At the National Institute for Assistance to Minors (INAM) , he stepped forward from a group of other kids, grabbed my hand and said, ‘This is my mother’. I didn’t have the chance to choose him, he chose me. He came with his sister that was 6 months old.

I was an older mother. I studied bilingual education in Boston and there I met my husband who is Venezuelan. I am originally from Barranquilla. I don’t have an accent. People from the coast don’t have accents.

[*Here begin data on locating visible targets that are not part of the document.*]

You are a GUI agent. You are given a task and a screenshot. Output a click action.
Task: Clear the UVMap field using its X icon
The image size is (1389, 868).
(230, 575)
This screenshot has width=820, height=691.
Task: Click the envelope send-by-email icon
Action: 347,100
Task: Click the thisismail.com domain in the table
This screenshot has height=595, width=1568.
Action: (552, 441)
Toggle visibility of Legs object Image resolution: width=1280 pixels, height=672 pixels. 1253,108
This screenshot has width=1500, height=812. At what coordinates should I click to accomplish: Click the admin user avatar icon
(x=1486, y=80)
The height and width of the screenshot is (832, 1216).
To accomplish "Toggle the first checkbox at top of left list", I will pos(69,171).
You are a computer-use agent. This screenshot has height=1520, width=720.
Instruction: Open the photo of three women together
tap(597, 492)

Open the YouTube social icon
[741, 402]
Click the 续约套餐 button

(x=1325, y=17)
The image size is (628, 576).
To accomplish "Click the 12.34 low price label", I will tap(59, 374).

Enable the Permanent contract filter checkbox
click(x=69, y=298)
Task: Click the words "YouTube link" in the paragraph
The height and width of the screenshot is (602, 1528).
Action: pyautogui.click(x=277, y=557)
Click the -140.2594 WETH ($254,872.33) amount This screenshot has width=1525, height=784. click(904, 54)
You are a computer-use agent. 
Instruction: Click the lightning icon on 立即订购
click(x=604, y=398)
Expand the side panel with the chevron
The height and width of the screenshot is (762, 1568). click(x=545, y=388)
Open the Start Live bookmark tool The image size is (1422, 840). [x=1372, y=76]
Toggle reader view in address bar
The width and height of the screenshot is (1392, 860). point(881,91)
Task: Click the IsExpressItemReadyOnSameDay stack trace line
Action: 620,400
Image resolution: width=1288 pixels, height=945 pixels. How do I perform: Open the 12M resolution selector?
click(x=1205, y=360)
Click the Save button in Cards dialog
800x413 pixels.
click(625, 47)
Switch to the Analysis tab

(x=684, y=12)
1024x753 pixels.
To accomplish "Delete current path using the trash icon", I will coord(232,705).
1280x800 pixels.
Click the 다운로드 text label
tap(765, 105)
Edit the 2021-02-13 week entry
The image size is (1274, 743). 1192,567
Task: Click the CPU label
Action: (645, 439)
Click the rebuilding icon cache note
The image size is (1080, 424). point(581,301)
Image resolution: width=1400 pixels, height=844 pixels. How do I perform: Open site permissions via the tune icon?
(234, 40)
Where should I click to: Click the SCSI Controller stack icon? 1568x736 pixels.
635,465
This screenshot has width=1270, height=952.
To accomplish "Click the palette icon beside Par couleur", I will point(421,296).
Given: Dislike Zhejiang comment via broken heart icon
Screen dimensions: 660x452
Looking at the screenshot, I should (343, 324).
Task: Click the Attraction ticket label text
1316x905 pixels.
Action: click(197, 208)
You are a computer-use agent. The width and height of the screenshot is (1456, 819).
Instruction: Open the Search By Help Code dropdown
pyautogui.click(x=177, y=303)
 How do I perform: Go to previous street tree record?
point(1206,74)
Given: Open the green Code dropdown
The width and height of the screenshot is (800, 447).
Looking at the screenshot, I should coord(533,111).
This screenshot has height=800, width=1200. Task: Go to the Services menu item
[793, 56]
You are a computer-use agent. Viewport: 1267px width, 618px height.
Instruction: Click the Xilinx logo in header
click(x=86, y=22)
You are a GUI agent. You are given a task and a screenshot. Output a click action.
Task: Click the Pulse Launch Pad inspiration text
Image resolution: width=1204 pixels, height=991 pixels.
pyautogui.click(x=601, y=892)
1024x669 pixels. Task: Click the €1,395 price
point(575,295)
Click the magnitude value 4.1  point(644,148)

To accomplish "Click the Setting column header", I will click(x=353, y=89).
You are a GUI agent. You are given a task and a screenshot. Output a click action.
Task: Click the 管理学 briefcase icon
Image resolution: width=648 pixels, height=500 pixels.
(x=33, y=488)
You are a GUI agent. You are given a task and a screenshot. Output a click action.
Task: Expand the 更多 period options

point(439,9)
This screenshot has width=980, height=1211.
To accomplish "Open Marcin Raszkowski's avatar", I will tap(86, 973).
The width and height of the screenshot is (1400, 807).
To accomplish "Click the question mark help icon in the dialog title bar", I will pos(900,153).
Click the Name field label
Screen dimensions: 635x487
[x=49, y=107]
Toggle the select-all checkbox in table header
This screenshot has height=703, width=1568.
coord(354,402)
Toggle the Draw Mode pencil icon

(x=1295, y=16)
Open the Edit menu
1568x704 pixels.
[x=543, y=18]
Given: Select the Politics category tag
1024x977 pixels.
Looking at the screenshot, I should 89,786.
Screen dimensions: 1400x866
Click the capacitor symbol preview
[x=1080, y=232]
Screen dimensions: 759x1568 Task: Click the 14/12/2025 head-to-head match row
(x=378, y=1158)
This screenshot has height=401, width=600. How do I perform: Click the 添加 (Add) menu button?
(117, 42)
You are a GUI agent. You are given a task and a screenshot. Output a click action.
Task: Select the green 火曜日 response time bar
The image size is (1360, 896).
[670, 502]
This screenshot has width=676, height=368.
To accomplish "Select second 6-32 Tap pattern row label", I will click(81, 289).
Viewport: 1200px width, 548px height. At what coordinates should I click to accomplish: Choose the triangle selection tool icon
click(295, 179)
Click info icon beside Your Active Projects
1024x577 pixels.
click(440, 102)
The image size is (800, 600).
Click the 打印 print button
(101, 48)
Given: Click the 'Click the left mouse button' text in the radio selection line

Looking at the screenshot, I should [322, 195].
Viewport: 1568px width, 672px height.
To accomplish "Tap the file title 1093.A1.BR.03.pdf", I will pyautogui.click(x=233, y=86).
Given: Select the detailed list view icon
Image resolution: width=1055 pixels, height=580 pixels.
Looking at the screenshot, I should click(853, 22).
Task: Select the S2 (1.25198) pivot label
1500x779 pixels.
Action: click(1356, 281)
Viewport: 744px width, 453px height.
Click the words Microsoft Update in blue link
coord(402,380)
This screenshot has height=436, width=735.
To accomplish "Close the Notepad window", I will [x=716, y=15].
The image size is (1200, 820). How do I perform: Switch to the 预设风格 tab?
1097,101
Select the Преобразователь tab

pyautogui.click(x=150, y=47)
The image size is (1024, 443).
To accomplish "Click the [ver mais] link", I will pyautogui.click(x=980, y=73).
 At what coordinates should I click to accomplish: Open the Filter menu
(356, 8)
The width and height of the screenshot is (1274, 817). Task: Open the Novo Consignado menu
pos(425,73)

Pedro repeated many times what Pedro Yammine, his father, had told him to say if something happened: Pedro Michel Yammine, El Avila Clinic, insurance Qualitas, his ID number, his home number, and the cel phone numbers.

In the clinic they haven’t spoken about medical bills yet to our family and the doctors decided not to charge anything from the very first day to take care of him. They have been fully supportive. So has the Chacao Municipality.

He is in intensive care. He no longer has tubes but he does have a drainage from his left lung. He is breathing on his own but I am not sure what it’s going to be like when he comes home. We don’t have a designated room so each night so I have go home to sleep even though I just want to be next to him. I am the one that feeds him. And he has a big appetite these days. I have been told his recovery will take about a year and a half.

He entered the clinic with his broken glasses, holding them tightly in his right fist. When he finally lost consciousness, his glasses were lost and all became a blur. The mother of one of his classmates ordered a new pair for him”.

María Auxiliadora Escobar de Yammine, 66, graduated in Philology and Languages from the Atlantic University in Barranquilla, Colombia. She has a Masters Degree in Bilingual Education from the University of Boston and she is the mother of Pedro Michel Yammine.

The photographs of Pedro Yammine were taken by Roberto Mata and authorized by him and is mother.

Note from the Translator:

Pedro Michel Yammine was run over twice by an armored tank from the National Guard during a protest on May 3rd, 2017. The video went viral in Venezuela and was covered by international news digital sites but it didn’t make international headlines. The videos and photographs of the incident were curated and posted on CNN digital and can be seen here but there is no photo credit available. CNN also misspelled his name. A handful of journalists and citizen journalists documented the scene.